Decanter World Wine Awards






Have your say!
Erica Landin
February 03 13:43
Since I started working with wine, I have become much more aware of how much I drink and how much people around me drink. I might even seem more boring at times because I turn down a glass at a party or dinner, simply because I have too much opportunity during the week and want a break. I agree that people writing about wine (me included) and people promoting wine have an obligation to communicate moderation along with the enjoyment. Promote the drinking of better wine instead of the sloshing back of non-descript bag-in-box. There are far too many in the trade who have missed their own excess because they feel "fine wine" is not part of the drunkard's diet. Whenever I get too much for a while, I am reminded of the main character in Paul Torday's novel "Bordeaux" and I restrain myself quickly... Pleasures are best enjoyed in moderation or simple bouts of excess, lest they cease to be pleasures and start to be expectations.
carl puttnam
January 31 11:27
I Don't imagine our correspondent or many of his readers regularly come across the "victims" of alcoholism. I live in inner city Leeds and my corner shop is full every morning with people buying alcohol. They aren't buying it from the supermarket and saving a little money, so they are probably paying as much as a minimum pricing policy would mean.
"Responsible drinking" doesn't come into it. Perhaps "Responsible Living", or a responsible, caring society that doesn't condemn those which it has discarded.
Mark
January 31 00:05
The problem with the present duty system is that it is unfit for purpose, and sadly most of the discussion (including this lovely article) is framed around perpetuating it and making it more onerous, rather than reforming it.
With wine, the tax is heavy and penal on champagne, sherry and port; yet I have seen no derelicts with bottles of Bollinger, Lanson, or Taylors LBV. Real ale, which is a slow drink, is punitively taxed as well, and it is killing the old fashioned pub (and responsible drinking with it). There is very little evidence of 'binge-drinking' around most wine and real ale; the culprits are the 'fast drinks' like lager and bulk cider.
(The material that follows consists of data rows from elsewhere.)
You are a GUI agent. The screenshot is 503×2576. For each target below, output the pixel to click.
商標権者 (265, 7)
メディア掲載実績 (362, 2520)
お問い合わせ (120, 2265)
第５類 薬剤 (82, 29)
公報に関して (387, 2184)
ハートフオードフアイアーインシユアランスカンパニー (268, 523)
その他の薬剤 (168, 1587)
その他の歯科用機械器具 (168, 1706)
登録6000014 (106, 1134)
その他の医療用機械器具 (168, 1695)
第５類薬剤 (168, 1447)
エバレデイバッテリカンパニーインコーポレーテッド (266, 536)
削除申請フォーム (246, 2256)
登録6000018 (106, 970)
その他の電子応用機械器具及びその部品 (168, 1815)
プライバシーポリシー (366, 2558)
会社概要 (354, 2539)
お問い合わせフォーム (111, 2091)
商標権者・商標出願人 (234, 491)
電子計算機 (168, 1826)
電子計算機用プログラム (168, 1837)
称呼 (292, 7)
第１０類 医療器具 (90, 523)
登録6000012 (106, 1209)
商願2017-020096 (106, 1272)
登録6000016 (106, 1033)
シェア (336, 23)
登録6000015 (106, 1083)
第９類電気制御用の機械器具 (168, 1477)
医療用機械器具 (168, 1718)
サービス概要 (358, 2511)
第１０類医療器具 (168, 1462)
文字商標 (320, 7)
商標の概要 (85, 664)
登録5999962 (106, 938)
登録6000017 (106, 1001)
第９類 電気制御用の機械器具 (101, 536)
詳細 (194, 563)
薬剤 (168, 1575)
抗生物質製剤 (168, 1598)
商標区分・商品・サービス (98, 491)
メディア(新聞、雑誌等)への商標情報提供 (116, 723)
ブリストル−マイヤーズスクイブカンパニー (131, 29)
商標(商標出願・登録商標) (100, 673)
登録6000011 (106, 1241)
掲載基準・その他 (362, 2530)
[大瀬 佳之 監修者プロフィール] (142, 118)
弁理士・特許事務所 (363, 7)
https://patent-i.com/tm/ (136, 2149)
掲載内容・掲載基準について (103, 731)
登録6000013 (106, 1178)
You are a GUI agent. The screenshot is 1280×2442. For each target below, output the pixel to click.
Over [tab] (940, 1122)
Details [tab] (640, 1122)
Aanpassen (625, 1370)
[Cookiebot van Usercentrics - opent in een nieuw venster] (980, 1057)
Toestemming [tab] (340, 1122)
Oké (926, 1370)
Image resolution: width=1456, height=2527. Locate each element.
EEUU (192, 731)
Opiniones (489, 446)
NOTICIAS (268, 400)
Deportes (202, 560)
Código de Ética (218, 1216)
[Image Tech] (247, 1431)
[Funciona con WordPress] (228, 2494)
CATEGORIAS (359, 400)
The elephant in the room that no-one talks about is fast food, with its lethal quantities of sugar and salt. Even before people drink alcohol, far too many have been fed burgers, fried chicken, fries and fizzy soft drinks as children. They then move onto lager and cider and they drink it the same way. If you don't believe me, carry out an experiment and from Monday to Friday drink two litres of the following in succession: (M) sparkling water; (Tu) a fizzy 'lemonade'; (W) orange juice; (Th) lager; and (F) real ale; at the weekend drink wine. Note how long each takes you to consume: the fizzy drink and the lager will be drunk most quickly.
What needs to happen is for the differential on port and champagne to be abolished and the duty on all wine cut, as should the duty be on real ale. On the other hand, the duty on lager, bulk cider and alcopops should be increased substantially; and fast food should be taxed. As 74% of the beer consumed is lager, the government would increase revenue, encourage a shift away from binge drinks to wine and real ale, and change food habits before they flow on to excess drinking. Sadly, I've seen no public body or politician advocate that kind of adjustment.
Steve Connolly
January 30 17:15
I was beginning to think I was the only drinker in favour of minimum pricing. It isn't a tax and most of what I drink will be above the suggested threshold and so will not increase in price. It will only affect the cheaper end, and as a GP who sees the effects of this on a daily basis, anything which helps to reduce the harm of alcohol whilst maintaining the benefits of moderate consumption is a good thing.